Mayors vent over changes in homeland security grants
The mayors told officials that recent changes in homeland security grants were inflexible, confusing and cumbersome.
"That's our problem in dealing with you," said Baltimore Mayor Martin O'Malley, a Democrat who added that the amounts of cuts in homeland security grants over recent years would result in the grant programs being "eliminated by 2009."
The mayors also called on Homeland Security officials to increase funding for communication equipment, transit and rail systems, ports, air cargo screening, among other items.
Homeland Security Secretary Chertoff earlier this month announced that the urban area grant initiative would move from funding for the 50 largest cities to a regional approach.
The change triggered an outcry from governors and mayors who said they would have to work across jurisdictions in a tight time frame to apply for the funding. On Friday the mayors called on the Homeland Security Department to clearly outline the administration's priorities for the money so city officials can better compete for limited dollars.
Tracy Henke, the department's executive director of grants and training, conceded that the department has yet to figure out how to measure preparedness, but said it was a priority for the department.
She also told the mayors that President Bush is not solely to blame for decreased spending, but that Congress shares the responsibility.
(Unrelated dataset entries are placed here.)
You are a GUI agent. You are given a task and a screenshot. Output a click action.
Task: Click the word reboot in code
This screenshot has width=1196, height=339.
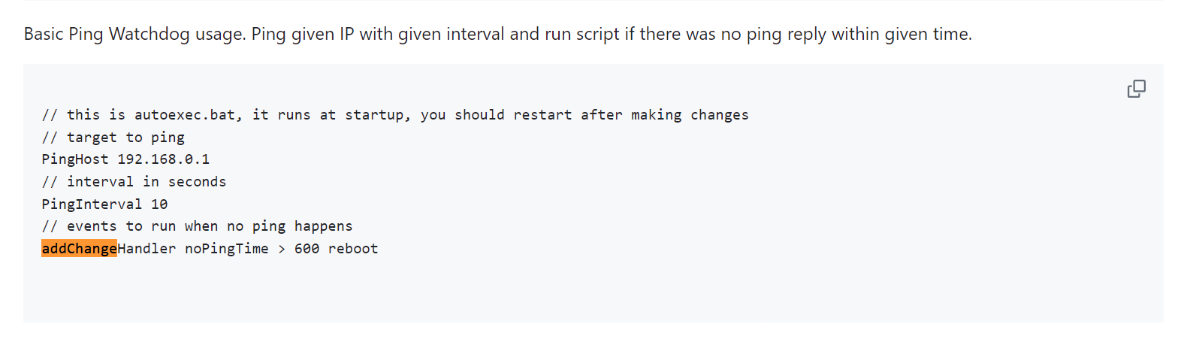coord(353,249)

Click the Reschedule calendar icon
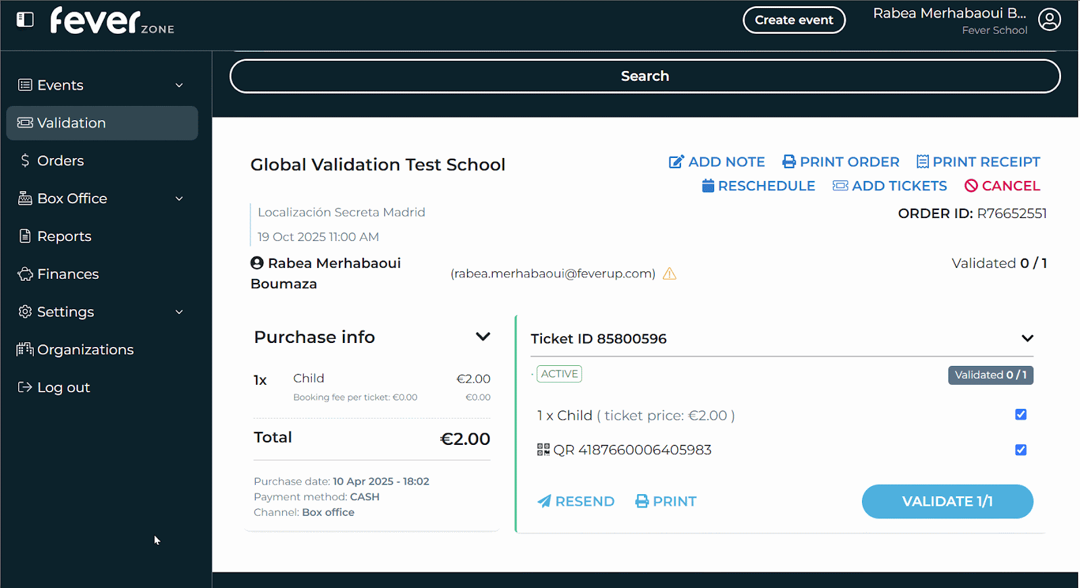point(708,186)
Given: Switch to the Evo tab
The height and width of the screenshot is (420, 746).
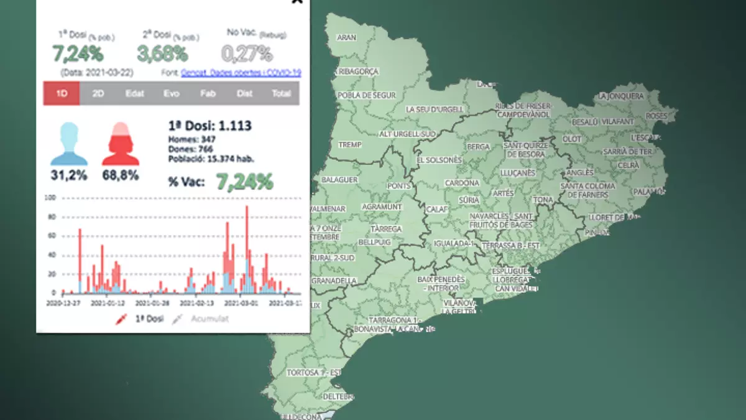Looking at the screenshot, I should click(172, 93).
She also vowed improved clarity and transparency for city and state officials before the March 2 deadline for funding applications.
Following the homeland security session, the U.S. Conference of Mayors heard sympathetic remarks from Senate Minority Leader Harry Reid, D-Nev., who said the Republican White House has made "wrong choices" on security issues.
"Wrong choices in Washington have left mayors with bigger burdens and unpaid bill," he said, contending that Democrats tried to increase funding levels for homeland security grants but were "rejected" last year.
The minority leader also criticized the administration for its decision to cut the National Guard, which state and local officials depend on for catastrophes.